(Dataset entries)
# # # # #
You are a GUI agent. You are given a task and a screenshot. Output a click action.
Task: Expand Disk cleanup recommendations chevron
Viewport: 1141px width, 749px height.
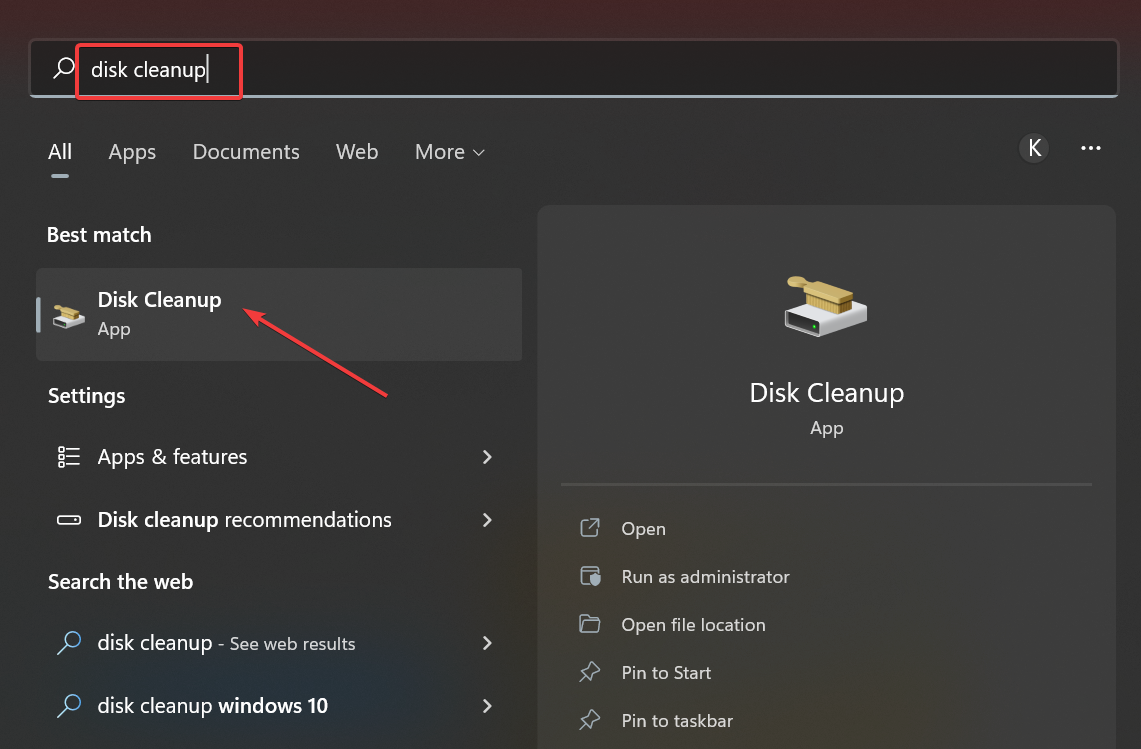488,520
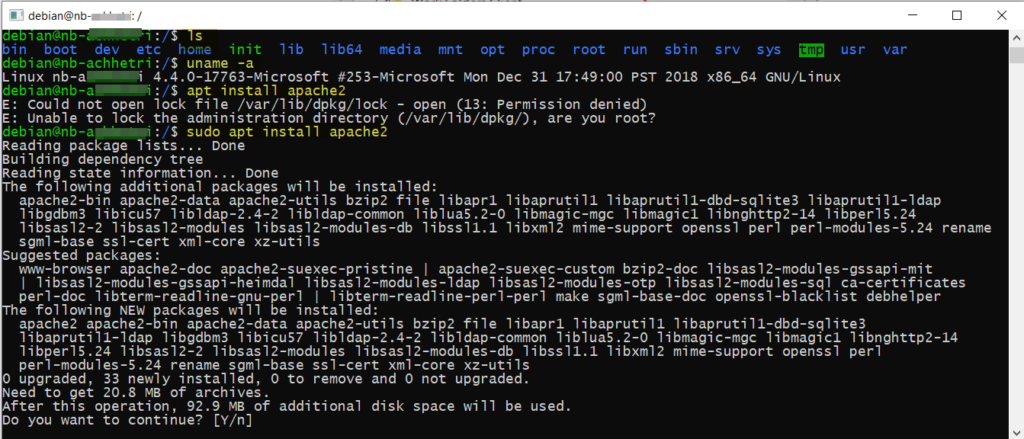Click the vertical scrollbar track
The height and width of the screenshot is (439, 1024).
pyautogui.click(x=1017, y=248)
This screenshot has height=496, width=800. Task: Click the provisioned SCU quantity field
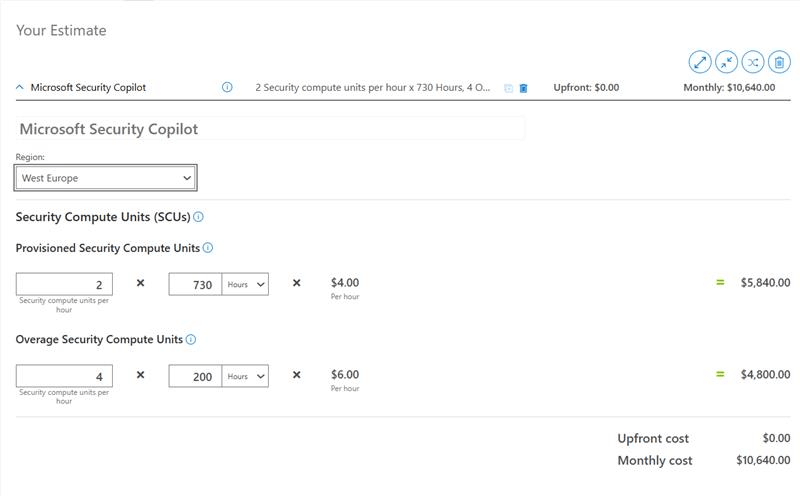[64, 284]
# # # # #
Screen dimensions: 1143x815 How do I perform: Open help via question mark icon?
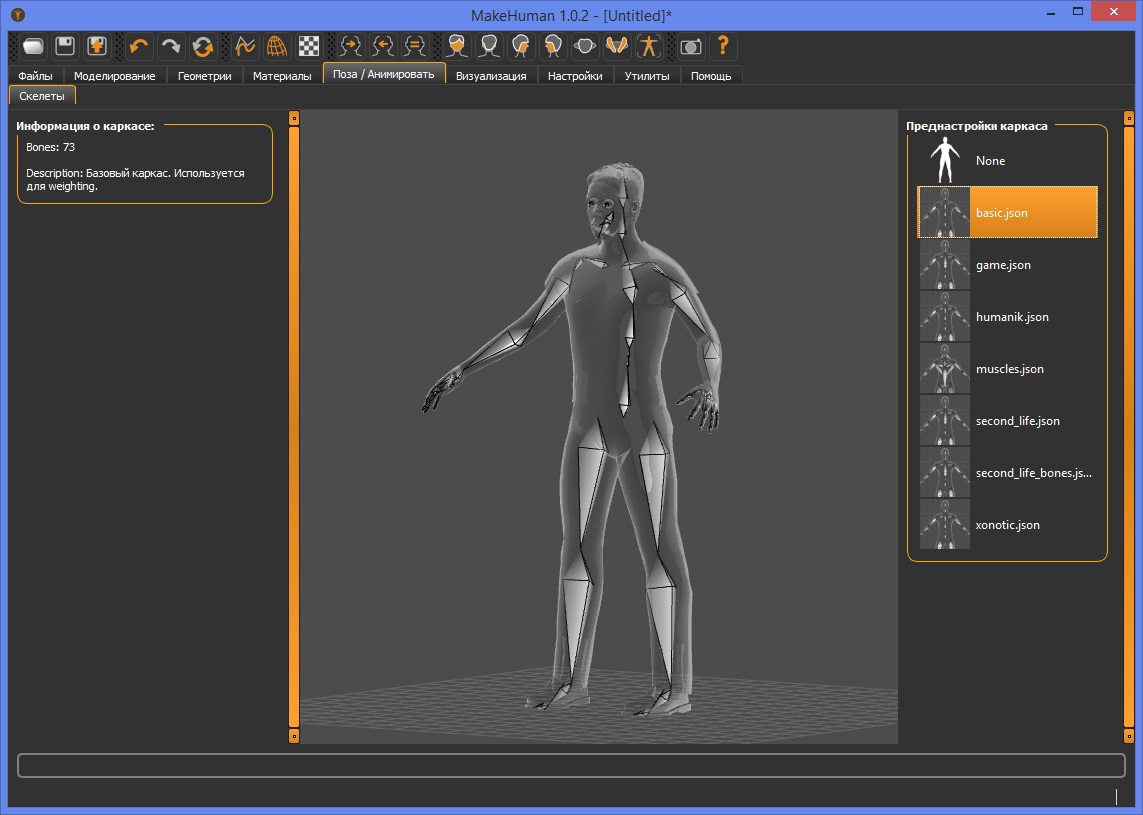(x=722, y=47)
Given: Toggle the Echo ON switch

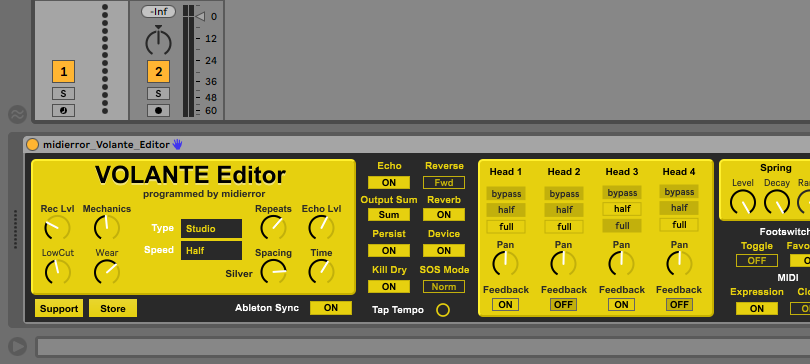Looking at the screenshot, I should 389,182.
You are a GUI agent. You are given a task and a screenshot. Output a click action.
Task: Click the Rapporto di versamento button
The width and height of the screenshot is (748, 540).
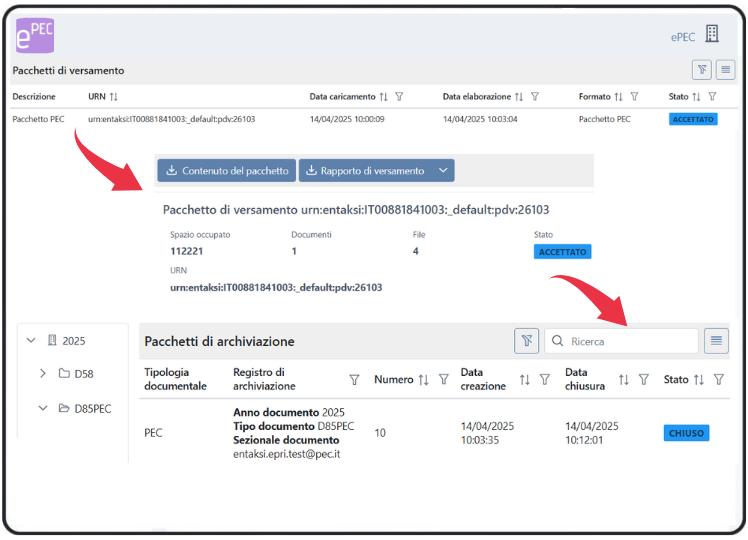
# # # # #
◆ **ACTION ITEM**: What is wanted is an exact copy of the lines above from the one containing "Screen dimensions: 1143x815" through the one containing "The width and", with no pictures in it.

◆ **RESPONSE**:
Screen dimensions: 1143x815 How do I perform: Open help via question mark icon?
(x=722, y=47)
Given: Toggle the Echo ON switch

Looking at the screenshot, I should 389,182.
You are a GUI agent. You are given a task and a screenshot. Output a click action.
Task: Click the Rapporto di versamento button
The width and height of the screenshot is (748, 540).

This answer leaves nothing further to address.